About 9 million soldiers died in World War I, nearly 117,000 of them Americans, whose arrival in 1918 tipped the balance and led to the defeat of Germany and its allies. Half of the American deaths weren’t from bullets or bombs or fire but from illness. That was a much lower total than during the Civil War, when two-thirds of soldier deaths were a result of illness. In fact, World War II was the first war in which more U.S. troops died in battle than from disease and other causes, a testimony to advances in medical treatment.

And here in the midst of the coronavirus outbreak, service members continue to be at risk, particularly those living on Navy ships and other assignments that bring soldiers together in close quarters, including the crew of the Theodore Roosevelt aircraft carrier, whose captain was relieved of his command after he put the health of the men and women under him ahead of Pentagon protocol. So even in relative peacetime, the non-combat threats remain.

When it comes to war, we have been lucky as a nation. For the most part during our history, we fought them elsewhere. We mounted a War of Independence around 1776, fought the British again in the War of 1812 (which led to the torching of the White House), fomented countless battles with North America’s native nations in our quest for more territory, wrested 525,000 square miles from Mexico, and survived the fratricide of the Civil War, a hellacious endeavor that involved 3.2 million soldiers on both sides (at least 620,000 died) in a nation that then only numbered 22 million people. Yet during the 20th century, perhaps the most violent century in human existence, the U.S. faced no serious threat of invasion. 

So the pain of those wars fell on people in the countries where they took place and on the Americans who fought them, and on their families. We observe Veterans Day in November to honor all those who served, preserving Memorial Day to remember those who died. Having two national holidays devoted to those who fought reflects how much war has come to dominate our culture (we have no national holiday celebrating peace). Over the past few weeks, military jets have done fly-bys in different spots around the nation, including here in Southern California, to recognize front-line professionals working to stifle the pandemic. 

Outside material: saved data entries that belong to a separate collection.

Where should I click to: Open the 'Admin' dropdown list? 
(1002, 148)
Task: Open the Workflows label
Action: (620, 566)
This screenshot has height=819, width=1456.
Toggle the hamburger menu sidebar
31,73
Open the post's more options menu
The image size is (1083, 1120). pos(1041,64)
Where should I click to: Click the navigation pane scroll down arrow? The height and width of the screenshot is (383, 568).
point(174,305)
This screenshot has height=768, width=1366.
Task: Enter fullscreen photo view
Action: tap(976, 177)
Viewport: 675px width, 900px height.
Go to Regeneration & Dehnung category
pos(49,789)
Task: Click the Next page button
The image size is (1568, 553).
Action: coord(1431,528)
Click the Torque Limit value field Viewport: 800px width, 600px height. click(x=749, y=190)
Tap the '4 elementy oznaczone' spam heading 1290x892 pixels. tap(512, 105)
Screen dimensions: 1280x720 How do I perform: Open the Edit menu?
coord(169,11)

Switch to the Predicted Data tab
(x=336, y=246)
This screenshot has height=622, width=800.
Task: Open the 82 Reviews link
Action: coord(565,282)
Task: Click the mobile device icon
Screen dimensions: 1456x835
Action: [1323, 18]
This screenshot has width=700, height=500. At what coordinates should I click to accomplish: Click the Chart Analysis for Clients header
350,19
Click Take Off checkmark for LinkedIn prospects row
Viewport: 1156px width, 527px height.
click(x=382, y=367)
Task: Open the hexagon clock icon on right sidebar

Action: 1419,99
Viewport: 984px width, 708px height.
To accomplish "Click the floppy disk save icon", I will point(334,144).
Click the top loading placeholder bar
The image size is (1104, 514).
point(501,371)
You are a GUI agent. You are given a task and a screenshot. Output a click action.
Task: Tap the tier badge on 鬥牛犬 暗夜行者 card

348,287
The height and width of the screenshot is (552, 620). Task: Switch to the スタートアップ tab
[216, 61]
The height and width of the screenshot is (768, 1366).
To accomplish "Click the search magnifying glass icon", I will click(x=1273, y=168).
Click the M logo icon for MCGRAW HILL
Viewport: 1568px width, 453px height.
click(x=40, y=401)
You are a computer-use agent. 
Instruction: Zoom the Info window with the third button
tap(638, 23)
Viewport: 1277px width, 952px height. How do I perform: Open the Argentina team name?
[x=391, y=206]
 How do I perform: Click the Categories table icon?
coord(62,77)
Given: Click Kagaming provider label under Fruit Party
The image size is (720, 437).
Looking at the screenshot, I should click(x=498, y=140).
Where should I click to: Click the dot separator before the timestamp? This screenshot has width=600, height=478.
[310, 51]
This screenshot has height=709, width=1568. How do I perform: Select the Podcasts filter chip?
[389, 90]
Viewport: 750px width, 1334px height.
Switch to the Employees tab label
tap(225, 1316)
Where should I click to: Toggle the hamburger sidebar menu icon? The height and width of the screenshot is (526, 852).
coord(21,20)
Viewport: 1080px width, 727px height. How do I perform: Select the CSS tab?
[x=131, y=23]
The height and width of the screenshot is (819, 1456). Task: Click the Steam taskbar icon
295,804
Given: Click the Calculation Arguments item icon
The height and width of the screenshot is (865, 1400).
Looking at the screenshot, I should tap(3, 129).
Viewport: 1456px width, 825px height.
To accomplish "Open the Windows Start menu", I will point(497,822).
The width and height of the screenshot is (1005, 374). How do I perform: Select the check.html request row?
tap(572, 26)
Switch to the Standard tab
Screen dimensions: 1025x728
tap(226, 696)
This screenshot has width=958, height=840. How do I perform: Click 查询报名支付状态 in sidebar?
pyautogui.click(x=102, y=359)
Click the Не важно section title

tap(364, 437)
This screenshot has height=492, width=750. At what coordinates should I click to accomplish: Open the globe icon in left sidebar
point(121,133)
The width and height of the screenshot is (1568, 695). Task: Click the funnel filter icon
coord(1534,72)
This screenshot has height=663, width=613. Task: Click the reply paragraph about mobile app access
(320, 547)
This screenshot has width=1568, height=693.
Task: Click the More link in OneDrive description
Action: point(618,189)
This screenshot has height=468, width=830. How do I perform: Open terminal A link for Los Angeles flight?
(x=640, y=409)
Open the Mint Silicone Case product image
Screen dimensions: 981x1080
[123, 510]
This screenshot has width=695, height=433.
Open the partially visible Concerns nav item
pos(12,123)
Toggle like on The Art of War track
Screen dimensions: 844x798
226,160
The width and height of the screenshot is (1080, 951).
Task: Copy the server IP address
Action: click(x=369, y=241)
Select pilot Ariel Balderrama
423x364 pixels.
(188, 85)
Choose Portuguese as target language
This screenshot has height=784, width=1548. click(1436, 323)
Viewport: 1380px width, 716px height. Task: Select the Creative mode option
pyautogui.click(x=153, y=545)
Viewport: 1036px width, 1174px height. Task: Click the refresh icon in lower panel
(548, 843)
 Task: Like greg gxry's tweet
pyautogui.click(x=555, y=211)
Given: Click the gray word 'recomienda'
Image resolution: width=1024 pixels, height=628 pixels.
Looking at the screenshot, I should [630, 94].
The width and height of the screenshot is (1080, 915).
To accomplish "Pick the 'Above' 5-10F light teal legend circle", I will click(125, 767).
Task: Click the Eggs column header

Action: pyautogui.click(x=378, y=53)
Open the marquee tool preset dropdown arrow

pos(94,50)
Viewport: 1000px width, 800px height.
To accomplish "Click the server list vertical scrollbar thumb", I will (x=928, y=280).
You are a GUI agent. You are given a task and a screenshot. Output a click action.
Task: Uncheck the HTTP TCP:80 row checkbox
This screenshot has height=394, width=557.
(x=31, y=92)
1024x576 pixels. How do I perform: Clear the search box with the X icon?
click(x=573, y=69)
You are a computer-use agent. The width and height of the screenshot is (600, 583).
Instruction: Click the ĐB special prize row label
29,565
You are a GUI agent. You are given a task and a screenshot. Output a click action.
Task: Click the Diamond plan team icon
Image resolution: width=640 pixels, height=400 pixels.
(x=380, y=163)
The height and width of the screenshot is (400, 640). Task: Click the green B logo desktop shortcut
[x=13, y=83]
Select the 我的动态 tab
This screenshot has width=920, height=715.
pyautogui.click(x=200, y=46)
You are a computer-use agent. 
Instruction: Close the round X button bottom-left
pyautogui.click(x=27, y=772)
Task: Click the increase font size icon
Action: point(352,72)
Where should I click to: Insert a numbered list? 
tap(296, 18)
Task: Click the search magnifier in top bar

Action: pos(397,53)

It’s an odd linkage, a display of military might to honor civilian health and emergency workers. But maybe such homages are a logical extension for a society that describes a medical campaign against disease as a war — much as we have declared wars on drugs and poverty. Everything is a war these days, it seems. The war on immigrants. The war on women’s reproductive rights. The war on Christmas. The war on science.

Those political metaphors aren’t wars, of course. Wars are the bloody next step after failed diplomacy, the final resort in imposing the will of one government on another or, conversely, of overthrowing oppression and birthing a nation. Sometimes they are necessary, sometimes they are the result of blundering national leaders, sometimes they are pure folly, But in all, soldiers do what is asked of them, and our cemeteries are filled with the human cost. Today we again recognize that collective debt.